- _How to complete this task_
Please report each line of the data below that contains "Output".

- _Information provided_
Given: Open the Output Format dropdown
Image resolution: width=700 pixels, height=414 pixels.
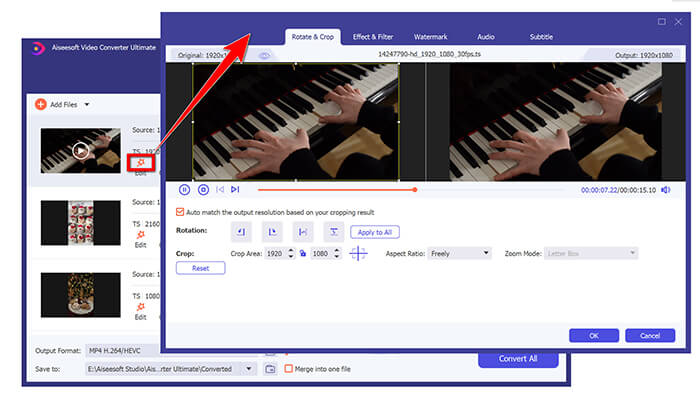Looking at the screenshot, I should 172,351.
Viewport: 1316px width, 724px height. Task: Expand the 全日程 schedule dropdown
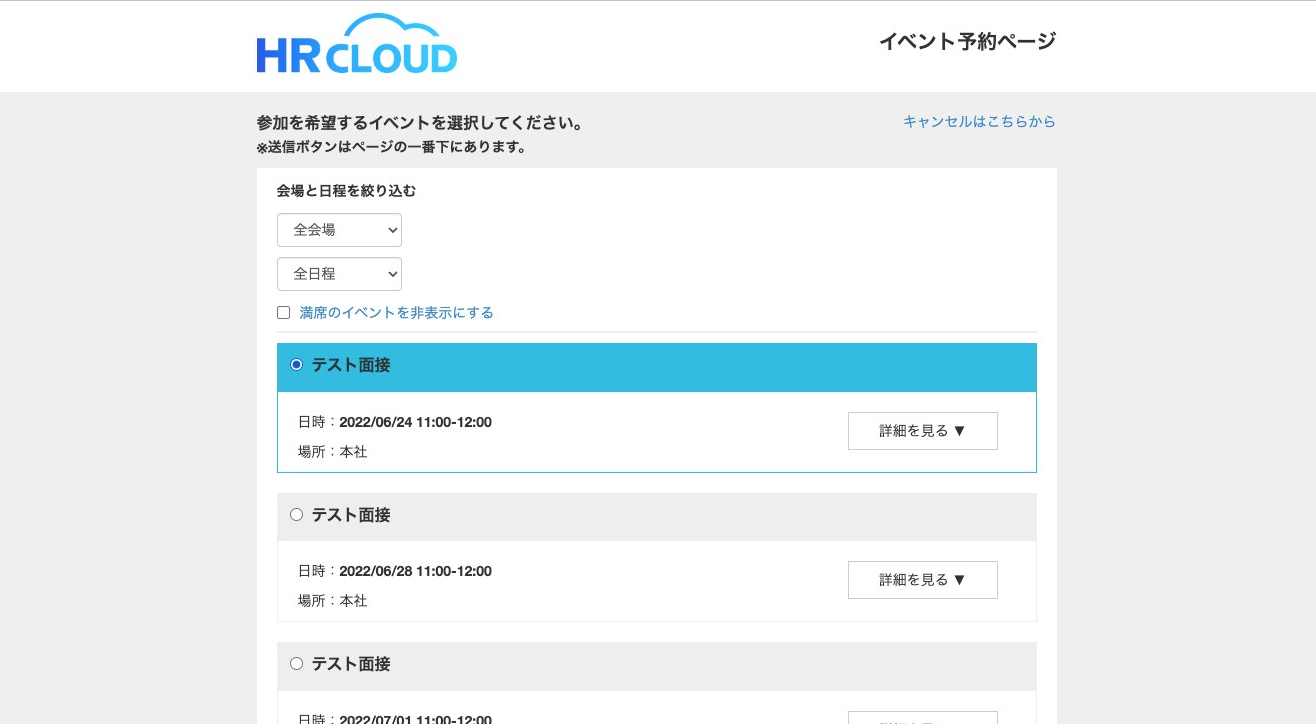click(339, 274)
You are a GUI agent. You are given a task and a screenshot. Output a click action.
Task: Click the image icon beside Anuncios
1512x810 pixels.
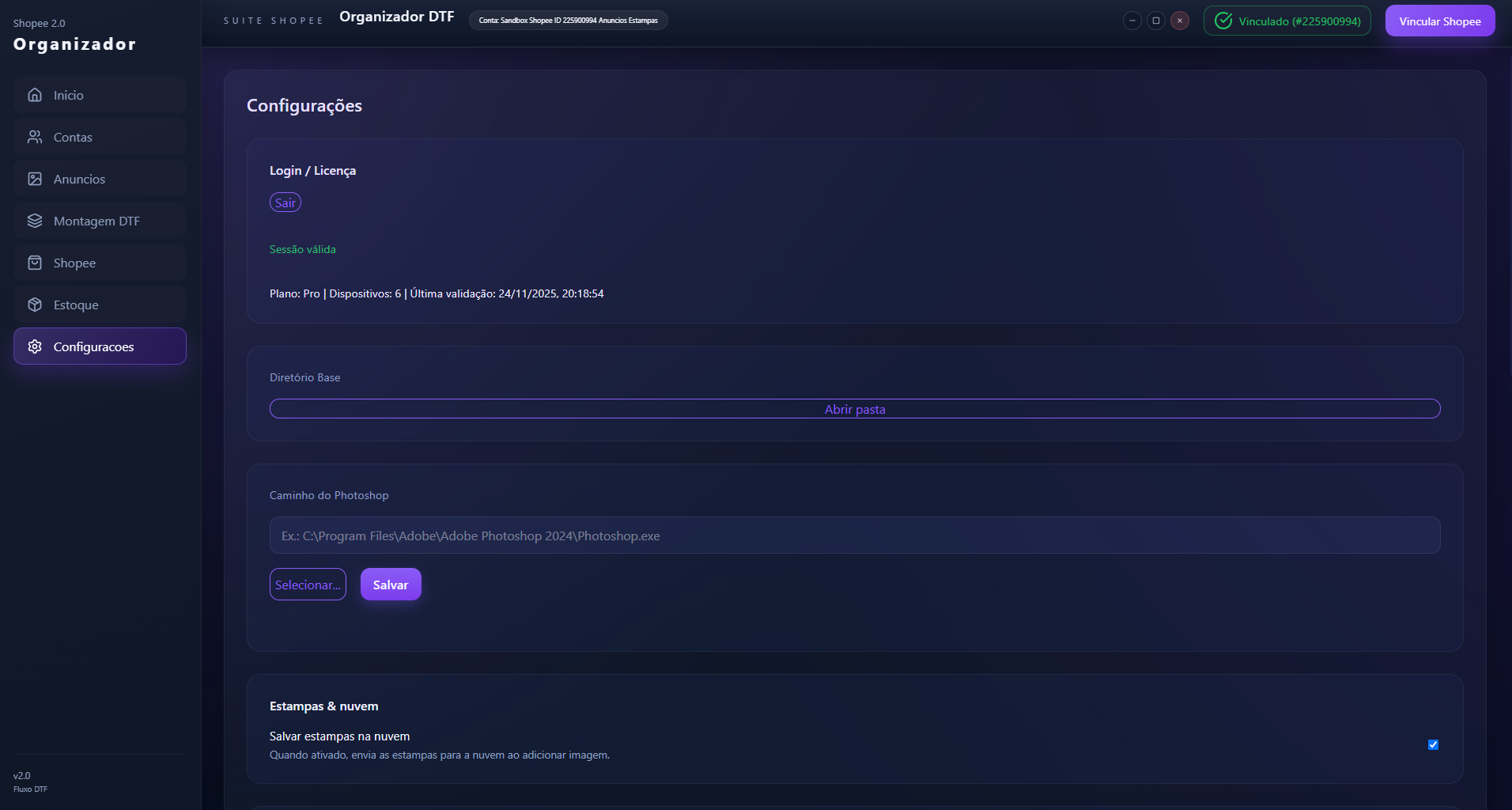[35, 179]
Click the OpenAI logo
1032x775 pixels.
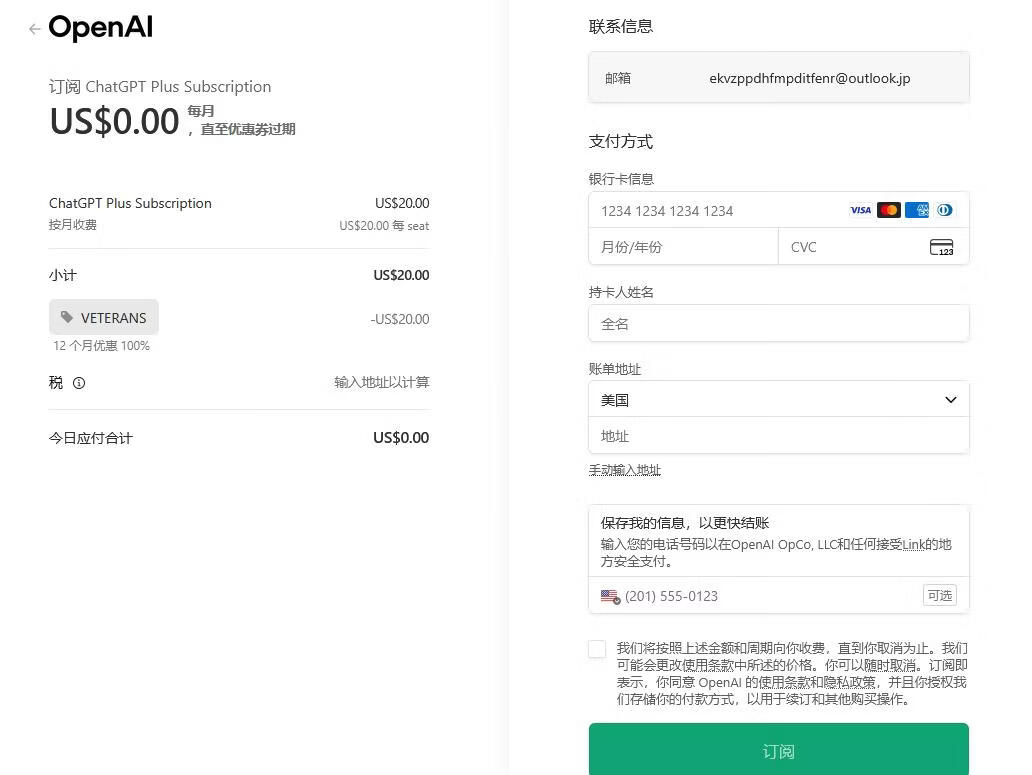tap(100, 28)
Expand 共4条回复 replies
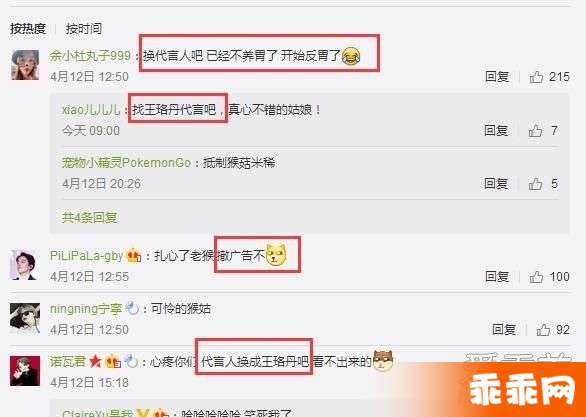 [89, 217]
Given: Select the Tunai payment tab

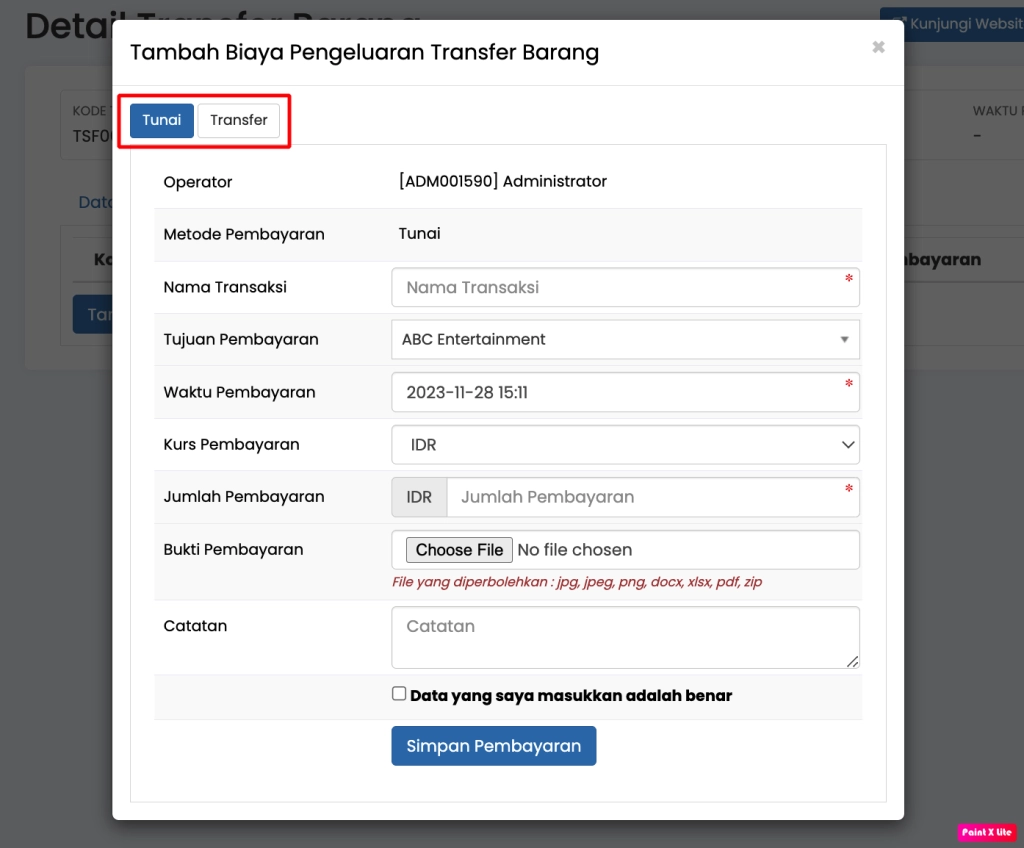Looking at the screenshot, I should 162,120.
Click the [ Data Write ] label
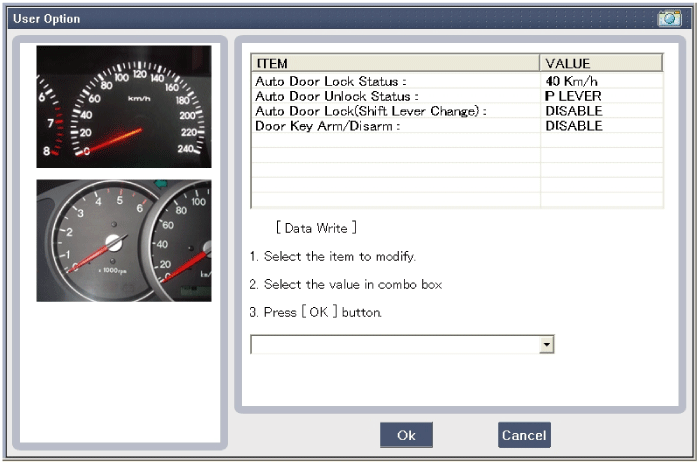 point(315,228)

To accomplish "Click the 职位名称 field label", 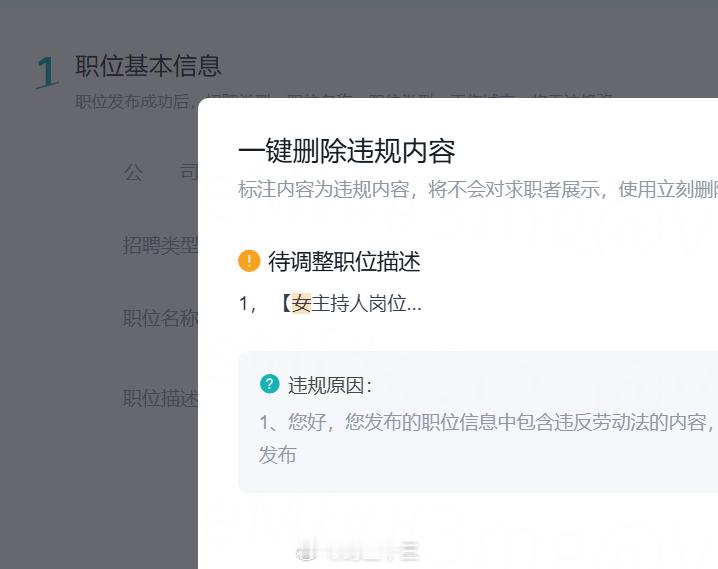I will pyautogui.click(x=160, y=318).
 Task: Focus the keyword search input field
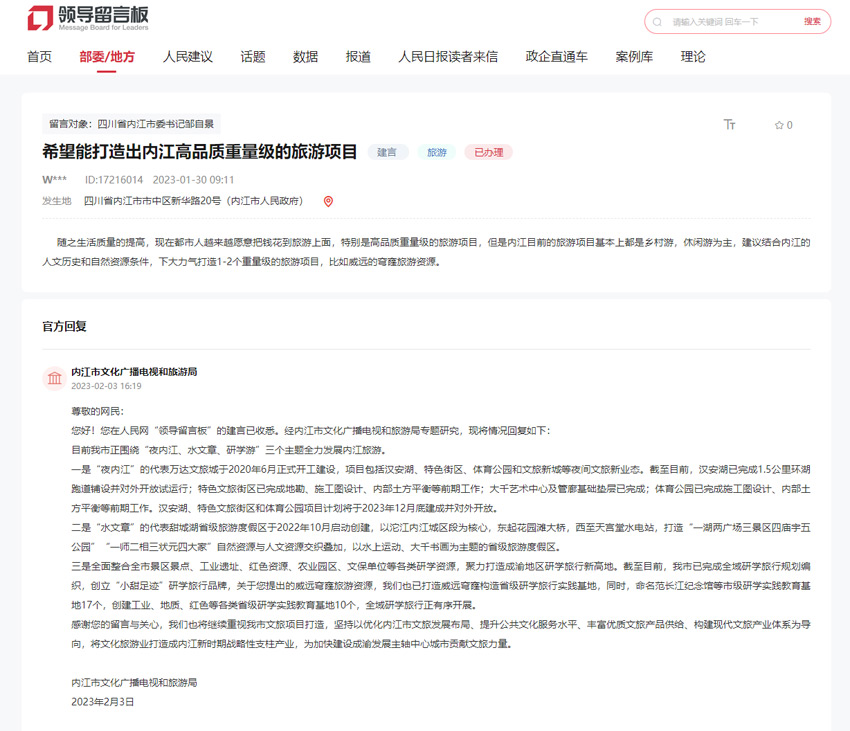point(730,22)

- _Task result_
Given: Open the Output Format dropdown
You are a GUI agent. You are given a task and a screenshot. Output a click action.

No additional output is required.